RBI Governor Sanjay Malhotra, while announcing the outcome of the Monetary Policy Committee (MPC) meeting, stated that for FY26, GDP growth is estimated at 6.7%. The quarterly projections for FY26 are as follows: Q1 FY26: 6.7%, Q2 FY26: 7.0%, Q3 FY26: 6.5%, and Q4 FY26: 6.5%.
On the inflation front, the central bank expects Consumer Price Index (CPI) inflation to ease to 4.8% in FY25, with Q4 FY25 inflation projected at 4.4%. For FY26, inflation is forecasted at 4.2%, with quarterly estimates as follows: Q1 FY26: 4.5%, Q2 FY26: 4.0%, Q3 FY26: 3.8%, and Q4 FY26: 4.2%.
Governor Malhotra highlighted that inflation has been declining, supported by a favorable outlook on food prices and the continued transmission of past monetary policy actions. Inflation is expected to further moderate in FY25-26, gradually aligning with the RBI’s target. He further pointed out that food inflation pressures are likely to soften significantly with a favorable rabi crop, contributing to a stable inflation outlook.
Despite global economic uncertainties, India has shown resilience. However, Malhotra acknowledged that the economy could not remain entirely immune to external pressures. The Purchasing Managers’ Index (PMI) for manufacturing indicates continued resilience, while rural demand is on the rise, although urban demand remains subdued.
Key factors supporting growth include tax relief measures in the Union Budget, improved agricultural output, robust business sentiment, and continued policy support from the government. The RBI also plans to strengthen its economic forecasting capabilities using Artificial Intelligence (AI) and will continue its flexible inflation targeting framework to maintain macroeconomic stability.
India’s foreign exchange reserves remain strong, standing at over USD 630 billion as of January 31, 2025, providing an import cover of more than 10 months, which offers solid external stability.

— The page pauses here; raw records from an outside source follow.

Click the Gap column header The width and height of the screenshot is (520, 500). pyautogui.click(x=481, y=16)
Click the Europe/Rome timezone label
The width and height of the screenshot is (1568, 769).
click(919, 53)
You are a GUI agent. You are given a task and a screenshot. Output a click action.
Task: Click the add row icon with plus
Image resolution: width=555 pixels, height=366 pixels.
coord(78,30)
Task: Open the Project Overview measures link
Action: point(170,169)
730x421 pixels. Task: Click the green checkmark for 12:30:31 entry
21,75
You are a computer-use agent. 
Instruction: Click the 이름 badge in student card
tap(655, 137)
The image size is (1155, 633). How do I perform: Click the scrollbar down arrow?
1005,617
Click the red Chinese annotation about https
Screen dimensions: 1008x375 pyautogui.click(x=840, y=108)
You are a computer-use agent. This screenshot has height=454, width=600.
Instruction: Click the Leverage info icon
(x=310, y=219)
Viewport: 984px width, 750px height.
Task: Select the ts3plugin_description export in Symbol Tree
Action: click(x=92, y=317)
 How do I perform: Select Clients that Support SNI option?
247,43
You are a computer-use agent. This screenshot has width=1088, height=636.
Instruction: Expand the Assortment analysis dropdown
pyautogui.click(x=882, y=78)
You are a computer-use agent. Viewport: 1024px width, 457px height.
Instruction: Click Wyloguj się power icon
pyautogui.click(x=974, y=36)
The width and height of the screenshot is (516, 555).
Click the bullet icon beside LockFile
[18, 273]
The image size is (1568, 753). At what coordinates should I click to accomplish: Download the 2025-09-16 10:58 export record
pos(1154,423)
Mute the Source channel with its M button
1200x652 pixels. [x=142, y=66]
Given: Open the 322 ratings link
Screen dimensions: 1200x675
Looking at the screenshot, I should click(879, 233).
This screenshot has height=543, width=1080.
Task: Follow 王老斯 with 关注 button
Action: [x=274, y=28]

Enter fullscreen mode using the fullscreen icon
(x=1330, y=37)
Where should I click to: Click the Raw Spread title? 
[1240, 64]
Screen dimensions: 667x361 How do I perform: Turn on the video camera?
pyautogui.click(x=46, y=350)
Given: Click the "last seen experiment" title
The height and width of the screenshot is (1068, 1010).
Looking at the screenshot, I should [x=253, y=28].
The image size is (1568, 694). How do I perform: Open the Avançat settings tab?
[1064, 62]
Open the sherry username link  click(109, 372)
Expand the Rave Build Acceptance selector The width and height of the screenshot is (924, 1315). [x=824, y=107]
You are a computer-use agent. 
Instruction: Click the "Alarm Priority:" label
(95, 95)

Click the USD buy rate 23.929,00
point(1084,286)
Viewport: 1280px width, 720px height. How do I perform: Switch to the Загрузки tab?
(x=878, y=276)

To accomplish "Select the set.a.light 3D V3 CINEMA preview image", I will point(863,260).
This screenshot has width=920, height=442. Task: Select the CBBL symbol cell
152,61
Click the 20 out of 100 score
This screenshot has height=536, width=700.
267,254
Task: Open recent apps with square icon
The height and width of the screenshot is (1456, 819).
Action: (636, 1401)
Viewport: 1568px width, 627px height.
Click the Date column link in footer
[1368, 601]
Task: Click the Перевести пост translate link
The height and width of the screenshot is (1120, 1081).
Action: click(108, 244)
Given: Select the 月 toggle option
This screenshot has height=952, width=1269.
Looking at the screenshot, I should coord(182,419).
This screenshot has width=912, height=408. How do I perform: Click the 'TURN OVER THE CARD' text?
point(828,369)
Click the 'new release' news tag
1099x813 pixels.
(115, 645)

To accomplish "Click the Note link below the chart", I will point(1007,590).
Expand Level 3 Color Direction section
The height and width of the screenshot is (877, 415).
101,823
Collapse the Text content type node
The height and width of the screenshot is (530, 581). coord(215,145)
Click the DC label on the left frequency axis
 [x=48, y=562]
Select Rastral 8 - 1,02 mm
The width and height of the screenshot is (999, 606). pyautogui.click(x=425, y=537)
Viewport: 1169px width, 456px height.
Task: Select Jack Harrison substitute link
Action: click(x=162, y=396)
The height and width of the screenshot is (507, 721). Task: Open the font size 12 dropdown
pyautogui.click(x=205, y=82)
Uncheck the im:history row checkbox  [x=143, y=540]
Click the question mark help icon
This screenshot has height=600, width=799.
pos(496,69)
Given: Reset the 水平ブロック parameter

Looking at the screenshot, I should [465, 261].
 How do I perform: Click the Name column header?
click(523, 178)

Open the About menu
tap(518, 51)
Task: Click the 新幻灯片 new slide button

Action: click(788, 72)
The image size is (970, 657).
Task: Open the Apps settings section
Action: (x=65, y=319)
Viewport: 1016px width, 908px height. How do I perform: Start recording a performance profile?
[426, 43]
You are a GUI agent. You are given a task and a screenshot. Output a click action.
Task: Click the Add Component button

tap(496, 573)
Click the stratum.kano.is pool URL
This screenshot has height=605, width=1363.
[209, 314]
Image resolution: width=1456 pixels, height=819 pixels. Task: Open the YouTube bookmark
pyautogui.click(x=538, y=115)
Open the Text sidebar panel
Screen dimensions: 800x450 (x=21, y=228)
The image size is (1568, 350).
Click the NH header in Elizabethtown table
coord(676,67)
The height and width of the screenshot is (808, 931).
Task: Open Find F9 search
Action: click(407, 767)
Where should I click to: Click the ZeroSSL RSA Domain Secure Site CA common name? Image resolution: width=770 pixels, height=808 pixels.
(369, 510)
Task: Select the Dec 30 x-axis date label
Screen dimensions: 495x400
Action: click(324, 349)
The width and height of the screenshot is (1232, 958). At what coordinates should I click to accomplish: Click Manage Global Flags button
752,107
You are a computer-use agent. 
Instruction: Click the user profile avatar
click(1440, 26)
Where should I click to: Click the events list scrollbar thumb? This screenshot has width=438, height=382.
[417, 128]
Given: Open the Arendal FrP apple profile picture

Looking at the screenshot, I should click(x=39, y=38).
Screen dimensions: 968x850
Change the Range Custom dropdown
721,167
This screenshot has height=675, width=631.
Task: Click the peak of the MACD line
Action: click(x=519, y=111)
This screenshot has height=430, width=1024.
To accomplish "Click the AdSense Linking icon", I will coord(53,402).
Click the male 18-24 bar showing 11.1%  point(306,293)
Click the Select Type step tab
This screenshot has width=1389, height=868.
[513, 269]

The RBI also expects the current account deficit to stay within sustainable levels for the fiscal year, ensuring a stable macroeconomic environment.
The latest rate cut follows a prolonged tightening cycle, during which the RBI raised the repo rate from 4% to 6.5% between May 2022 and May 2023 to combat inflation. This reduction signals a shift towards supporting economic growth while maintaining price stability.
With inflation expected to remain within the RBI’s 4% target range and economic activity set to improve, the central bank’s move is likely to provide relief to borrowers and stimulate consumption and investment in the coming months.
In the most recent policy review, the RBI’s MPC decided to reduce the policy repo rate by 25 basis points (bps), from 6.5% to 6.25%. This marks the first rate cut since May 2020. Despite this reduction, the RBI’s stance remains neutral, with Governor Malhotra emphasizing that inflation has moderated and is expected to align further with the target in FY26.